Mao Xinyu (born 17 January 1970) is a grandson of Mao Zedong and a major general in the People's Liberation Army of the People's Republic of China.

Early life and education
Born the son of Mao Anqing in 1970, he is one of Mao Zedong's twelve grandchildren. He spent the first 11 years of his life away from his parents, who were based in Russia. He graduated from the History Department of Renmin University of China in 1992. He works as a researcher at the People's Liberation Army Academy of Military Sciences, where he completed his doctorate.

Career
Mao has written several books, including Grandfather Mao Zedong (Yeye Mao Zedong), published by the National Defence University Press in October 2003.
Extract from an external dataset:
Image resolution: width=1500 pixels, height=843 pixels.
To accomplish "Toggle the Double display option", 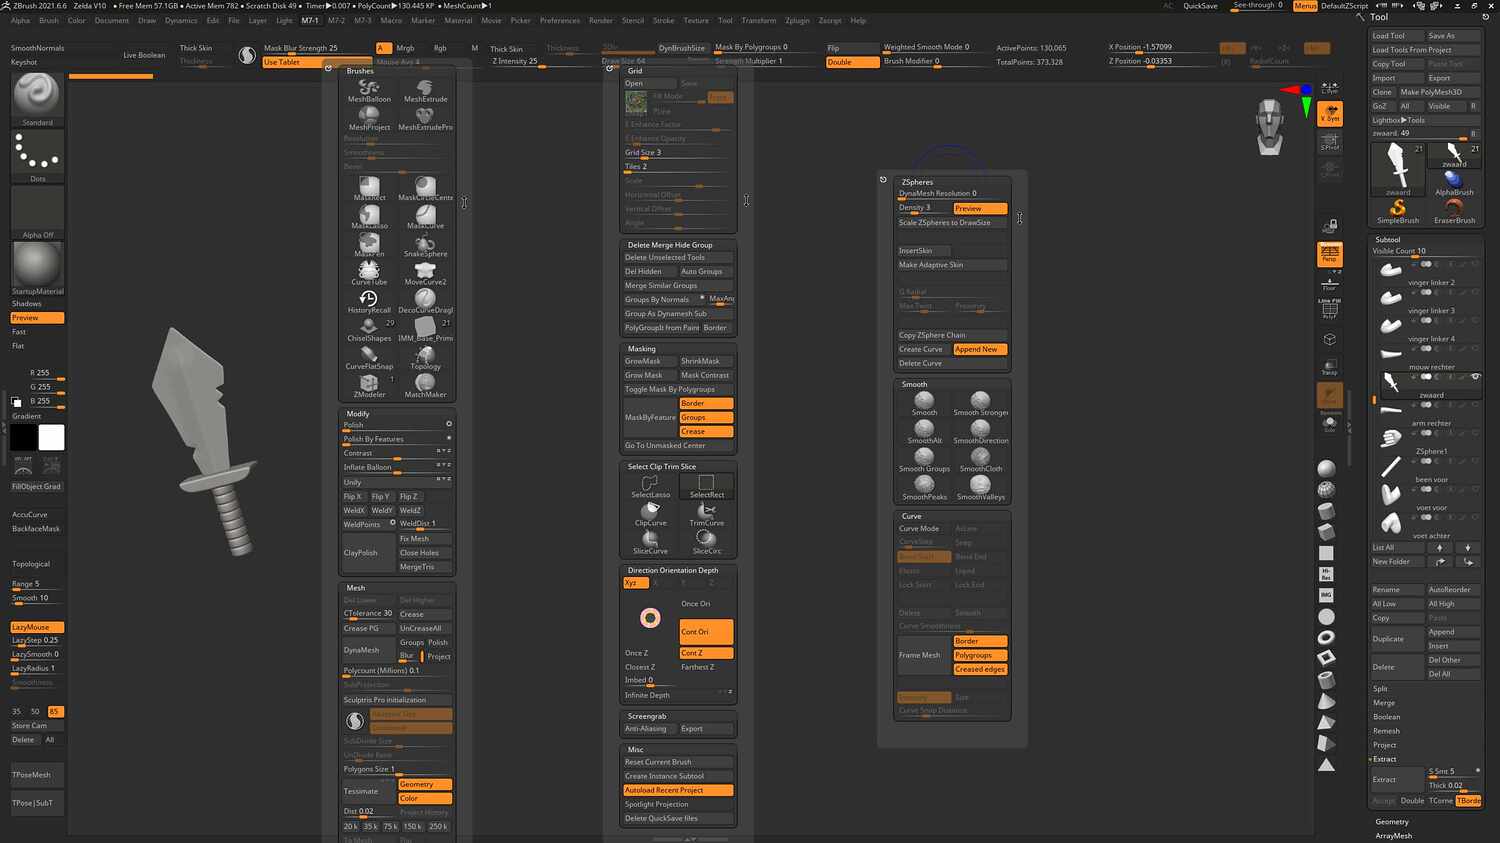I will (x=851, y=61).
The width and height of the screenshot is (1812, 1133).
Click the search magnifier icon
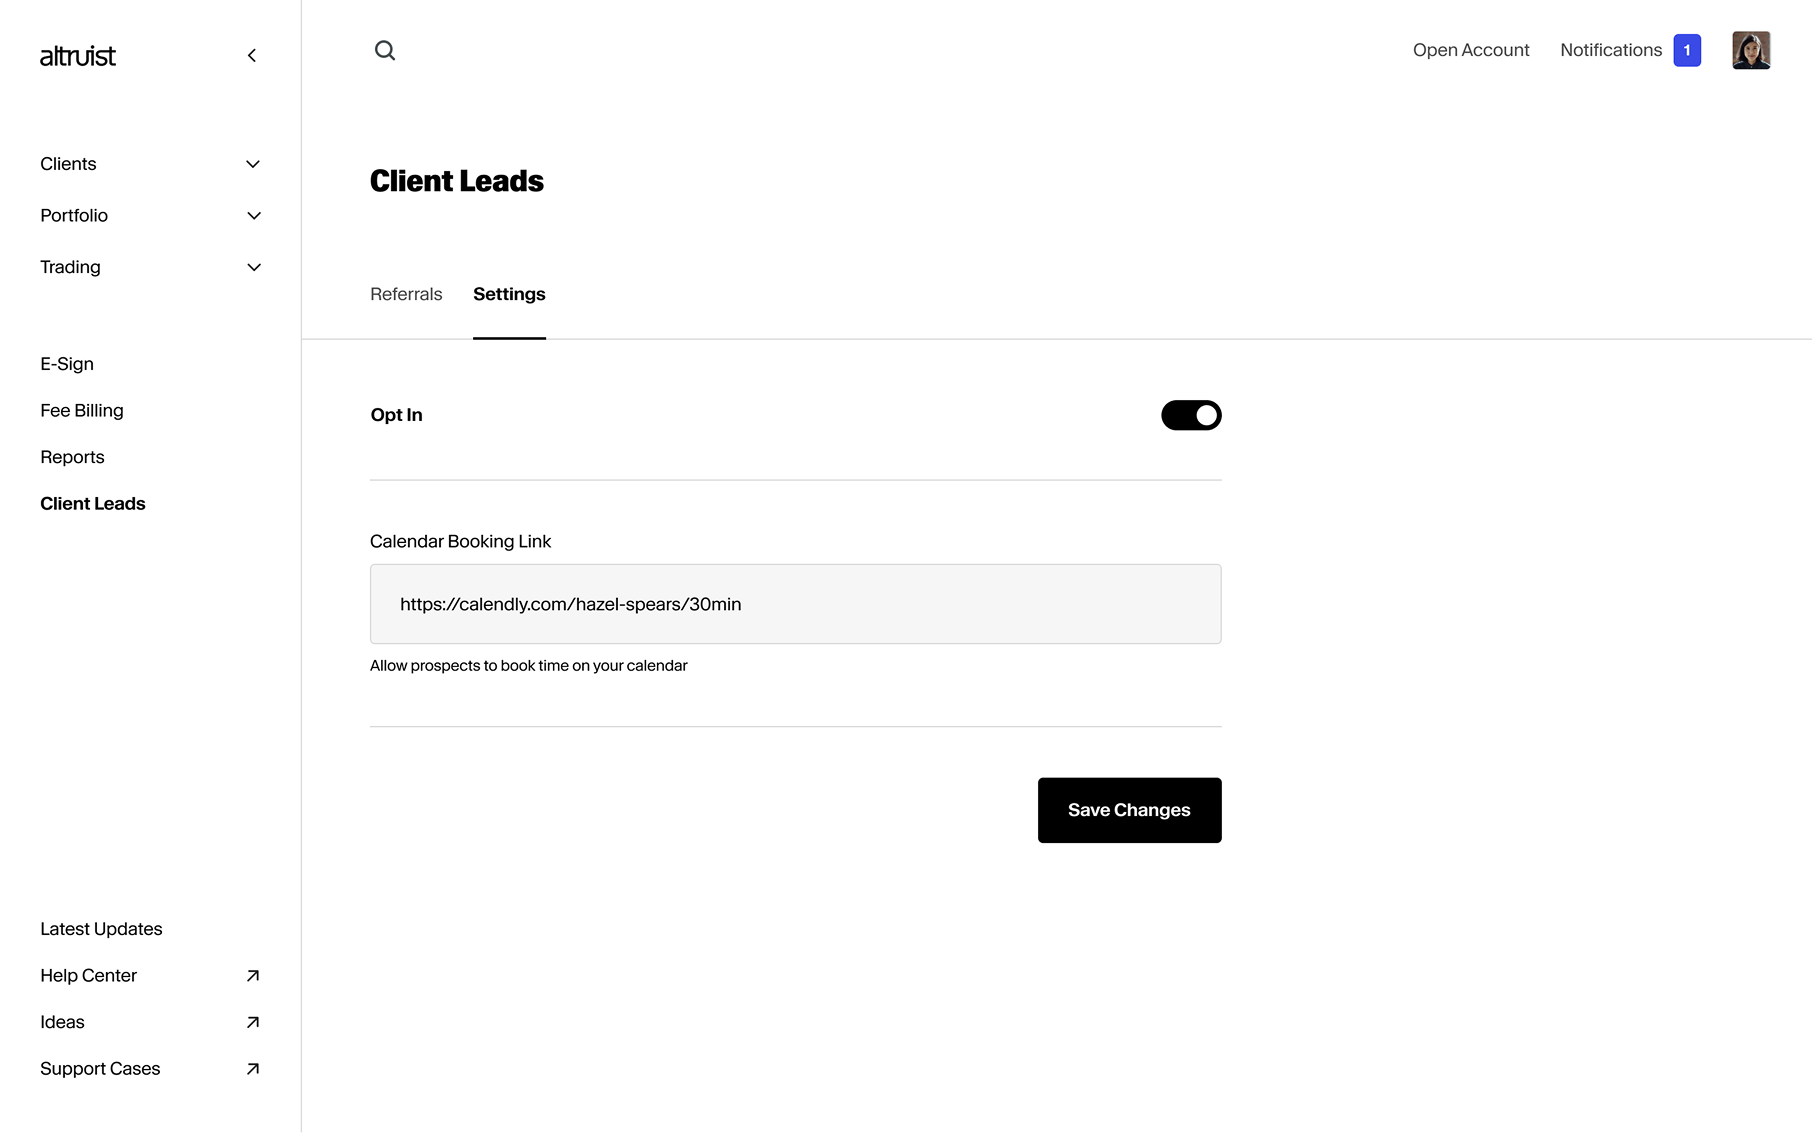tap(385, 51)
In June 2009, Mao won promotion to the rank of major general in the People's Liberation Army in a controversial move. According to the Changjiang Daily, Mao is now the youngest general in the PLA. Some critics described his promotion as nepotism. "To have such an unqualified person become a general in China's military, it's an insult to the People's Liberation Army," said Pu Zhiqiang, a lawyer and human rights activist. By contrast, Bao Goujin, a spokesman for the Academy of Military Sciences, said "his is a natural elevation. Mao's many achievements earned him the right to be promoted." Mao's own view is that "family factors" contributed to his promotion.

Mao is also a member of the Chinese National Committee of the Chinese People's Political Consultative Conference, an advisory group to the central government.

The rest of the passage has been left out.